Figure 6. FRET occurs over short molecular distances

Energy transfer efficiency falls off inversely as the sixth power of the separation distance (R). The distance at which the energy transfer efficiency is 50% is defined by R_o, which is a characteristic of the spectroscopic properties of the donor and acceptor fluorochromes. In most cases, a separation of more than 50 Ångstroms will yield very low energy transfer efficiencies whereas separations on the order of 30 Ångstroms or less can be detected by either steady-state mechanisms (quenching of the donor fluorescence and sensitized emission of the acceptor fluorescence) or a decrease in fluorescence lifetime of the donor.

Figure 7. Detection of FRET by FLIM reveals GRB2 dimerization in the cell and on the plasma membrane

A: GFP-tagged GRB2 (GFP-Grb2, as FRET donor) and RFP-tagged GRB2 (RFP-Grb2, as FRET acceptor) were cotransfected into HEK293T cells, and the GFP lifetime was measured. Lifetime measurements revealed that the cells expressing both donor and acceptor GRB2 show a reduction in GFP lifetime due to FRET. Cells expressing only donor GRB2 show longer lifetimes in the absence of FRET, and act as an internal control for the FLIM experiments. The lifetime histogram reveals two average lifetime peaks corresponding to the shorter (GFP-GRB2/RFP-GRB2 dimer) lifetime, centered at 1.9 ns, and the GFP-GRB2-alone lifetime, centered at 2.2 ns (see arrows). This clearly demonstrates GRB2 can dimerize under the appropriate cellular context. Fluorescence decays were fitted with a single exponential decay model shown at the bottom. B: GRB2 dimers localize to the plasma membrane in the presence of FGFR2. In order to investigate if the dimeric GRB2 could localize to the plasma membrane in the presence of fibroblast growth factor receptor 2 (FGFR2), GFP-GRB2 and RFP-GRB2 were cotransfected together with the FGFR2 in HEK293T cells. FLIM measurement revealed that colocalized GRB2 forms dimers on the plasma membrane (see FLIM image). This confirms that GRB2 dimers are recruited to the cell membrane in the presence of FGFR2. Reprinted with permission from Lin et al. (2012).

Figure 8. Phasor analysis of frequency-domain FLIM for FRET detection of a single chain RhoA biosensor, with normal sub-cellular localization

A: Intensity images of COS7 cell transfected with (RBD-Citrine)-1L-(ECFP-RhoA) before and after LPA stimulation (donor channel). B: Phasor plot of (RBD-Citrine)-1L-(ECFP-RhoA) experiment. C: FRET efficiency calculator of (RBD-Citrine)-1L-(ECFP-RhoA) experiment. D: Painted FLIM image of this (RBD-Citrine)-1L-(ECFP-RhoA) experiment. E: Painted generalized polarization images of an (RBD-Citrine)-1L-(ECFP-RhoA) experiment. Reprinted with permission from Hinde et al. (2012).

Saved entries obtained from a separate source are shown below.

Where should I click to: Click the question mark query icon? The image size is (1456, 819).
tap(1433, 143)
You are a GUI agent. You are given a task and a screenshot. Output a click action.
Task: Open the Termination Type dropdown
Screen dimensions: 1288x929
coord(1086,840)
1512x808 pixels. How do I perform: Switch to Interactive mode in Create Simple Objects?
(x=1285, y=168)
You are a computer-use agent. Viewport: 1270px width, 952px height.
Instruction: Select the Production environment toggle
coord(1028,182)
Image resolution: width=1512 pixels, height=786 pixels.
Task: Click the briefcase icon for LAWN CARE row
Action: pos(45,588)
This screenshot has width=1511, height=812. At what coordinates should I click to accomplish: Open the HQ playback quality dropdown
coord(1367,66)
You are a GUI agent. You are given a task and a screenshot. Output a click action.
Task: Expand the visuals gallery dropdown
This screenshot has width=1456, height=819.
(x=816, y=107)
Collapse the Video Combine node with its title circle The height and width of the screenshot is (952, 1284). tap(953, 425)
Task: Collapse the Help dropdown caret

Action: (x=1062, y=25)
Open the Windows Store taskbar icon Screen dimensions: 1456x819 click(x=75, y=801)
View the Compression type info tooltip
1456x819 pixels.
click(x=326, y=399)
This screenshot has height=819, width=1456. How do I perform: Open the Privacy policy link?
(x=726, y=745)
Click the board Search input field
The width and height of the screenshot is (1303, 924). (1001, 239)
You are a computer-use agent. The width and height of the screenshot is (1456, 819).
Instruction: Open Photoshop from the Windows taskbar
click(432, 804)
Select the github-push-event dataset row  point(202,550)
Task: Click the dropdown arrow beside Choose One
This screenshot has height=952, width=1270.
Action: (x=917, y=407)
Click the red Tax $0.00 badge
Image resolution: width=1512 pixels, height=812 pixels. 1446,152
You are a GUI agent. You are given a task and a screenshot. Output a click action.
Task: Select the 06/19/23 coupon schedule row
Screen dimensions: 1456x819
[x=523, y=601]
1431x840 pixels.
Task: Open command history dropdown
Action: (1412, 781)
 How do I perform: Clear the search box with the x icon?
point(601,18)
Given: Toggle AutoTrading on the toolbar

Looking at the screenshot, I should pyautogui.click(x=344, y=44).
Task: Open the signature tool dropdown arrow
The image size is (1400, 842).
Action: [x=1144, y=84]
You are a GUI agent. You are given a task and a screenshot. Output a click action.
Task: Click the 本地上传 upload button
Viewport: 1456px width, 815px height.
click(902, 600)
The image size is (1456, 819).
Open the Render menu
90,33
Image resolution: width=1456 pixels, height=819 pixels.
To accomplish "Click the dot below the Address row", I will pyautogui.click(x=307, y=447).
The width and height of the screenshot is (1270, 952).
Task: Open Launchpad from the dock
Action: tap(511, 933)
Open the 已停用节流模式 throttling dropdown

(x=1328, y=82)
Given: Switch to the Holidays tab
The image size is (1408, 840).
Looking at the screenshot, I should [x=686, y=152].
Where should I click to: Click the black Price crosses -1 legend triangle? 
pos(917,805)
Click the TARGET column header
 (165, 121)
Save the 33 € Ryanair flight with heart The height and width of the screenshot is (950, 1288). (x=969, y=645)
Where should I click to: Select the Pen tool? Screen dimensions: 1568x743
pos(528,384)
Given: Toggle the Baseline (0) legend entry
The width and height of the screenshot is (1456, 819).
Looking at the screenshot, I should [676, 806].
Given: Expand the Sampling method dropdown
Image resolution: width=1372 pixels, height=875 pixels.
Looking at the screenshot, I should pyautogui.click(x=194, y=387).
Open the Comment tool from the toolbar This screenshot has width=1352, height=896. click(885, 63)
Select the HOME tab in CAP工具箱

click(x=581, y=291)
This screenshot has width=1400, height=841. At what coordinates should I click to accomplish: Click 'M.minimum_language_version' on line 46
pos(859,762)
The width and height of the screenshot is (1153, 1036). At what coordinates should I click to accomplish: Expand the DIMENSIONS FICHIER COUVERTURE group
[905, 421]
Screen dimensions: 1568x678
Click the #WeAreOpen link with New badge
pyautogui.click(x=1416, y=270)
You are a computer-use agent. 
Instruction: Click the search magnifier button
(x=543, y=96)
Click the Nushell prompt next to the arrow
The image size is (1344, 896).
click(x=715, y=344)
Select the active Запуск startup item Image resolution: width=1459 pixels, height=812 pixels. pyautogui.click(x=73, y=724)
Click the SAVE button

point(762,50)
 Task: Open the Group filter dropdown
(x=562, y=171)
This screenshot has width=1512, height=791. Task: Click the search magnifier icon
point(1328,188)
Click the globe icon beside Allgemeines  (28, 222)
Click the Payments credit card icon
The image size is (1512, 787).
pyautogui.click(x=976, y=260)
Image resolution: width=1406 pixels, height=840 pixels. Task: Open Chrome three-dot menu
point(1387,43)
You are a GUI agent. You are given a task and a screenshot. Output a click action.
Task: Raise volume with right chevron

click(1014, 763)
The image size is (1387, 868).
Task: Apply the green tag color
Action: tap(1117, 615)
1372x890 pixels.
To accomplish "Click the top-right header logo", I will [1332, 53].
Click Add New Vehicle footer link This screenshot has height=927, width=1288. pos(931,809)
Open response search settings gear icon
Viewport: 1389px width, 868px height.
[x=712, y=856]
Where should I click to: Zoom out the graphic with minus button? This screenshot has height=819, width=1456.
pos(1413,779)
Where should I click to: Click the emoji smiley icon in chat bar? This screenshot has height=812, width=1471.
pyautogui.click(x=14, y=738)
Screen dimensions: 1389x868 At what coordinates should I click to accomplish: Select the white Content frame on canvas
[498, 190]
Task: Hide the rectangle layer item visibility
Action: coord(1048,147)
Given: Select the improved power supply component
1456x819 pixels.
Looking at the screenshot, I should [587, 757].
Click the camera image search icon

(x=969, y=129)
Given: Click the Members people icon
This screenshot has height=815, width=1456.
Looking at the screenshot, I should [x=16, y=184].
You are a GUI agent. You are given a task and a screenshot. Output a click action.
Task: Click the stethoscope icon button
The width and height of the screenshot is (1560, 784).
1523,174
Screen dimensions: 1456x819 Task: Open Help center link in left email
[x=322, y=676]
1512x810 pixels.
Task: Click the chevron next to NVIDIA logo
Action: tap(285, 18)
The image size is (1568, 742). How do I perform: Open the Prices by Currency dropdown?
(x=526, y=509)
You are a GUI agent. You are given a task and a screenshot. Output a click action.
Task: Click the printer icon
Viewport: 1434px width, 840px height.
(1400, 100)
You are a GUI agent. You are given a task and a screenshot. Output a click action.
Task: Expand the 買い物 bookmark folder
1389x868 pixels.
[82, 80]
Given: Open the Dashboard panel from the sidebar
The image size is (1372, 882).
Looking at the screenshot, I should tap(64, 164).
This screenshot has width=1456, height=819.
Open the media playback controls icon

Figure 9. FRET studies in transgenic zebrafish hearts

Transgenic zebrafish expressing (A) YFP- CBD1- CFP or (B) a YFP-CBD1-CFP mutant (D447V/D498I) with decreased Ca²⁺ binding affinity. Representative FRET (YFP/CFP) images of transgenic zebrafish hearts (ventricle, shown in pseudocolor) and the corresponding changes in the YFP-to-CFP ratio (black, top traces), YFP (black), and CFP (gray) emissions (bottom traces) during spontaneous contractions are shown. The decrease in the ratio of YFP/CFP emissions correlates with cardiac contraction (not shown). Pseudocolor scale bars are shown to the left of the images. Reprinted with permission from Xie et al. (2008).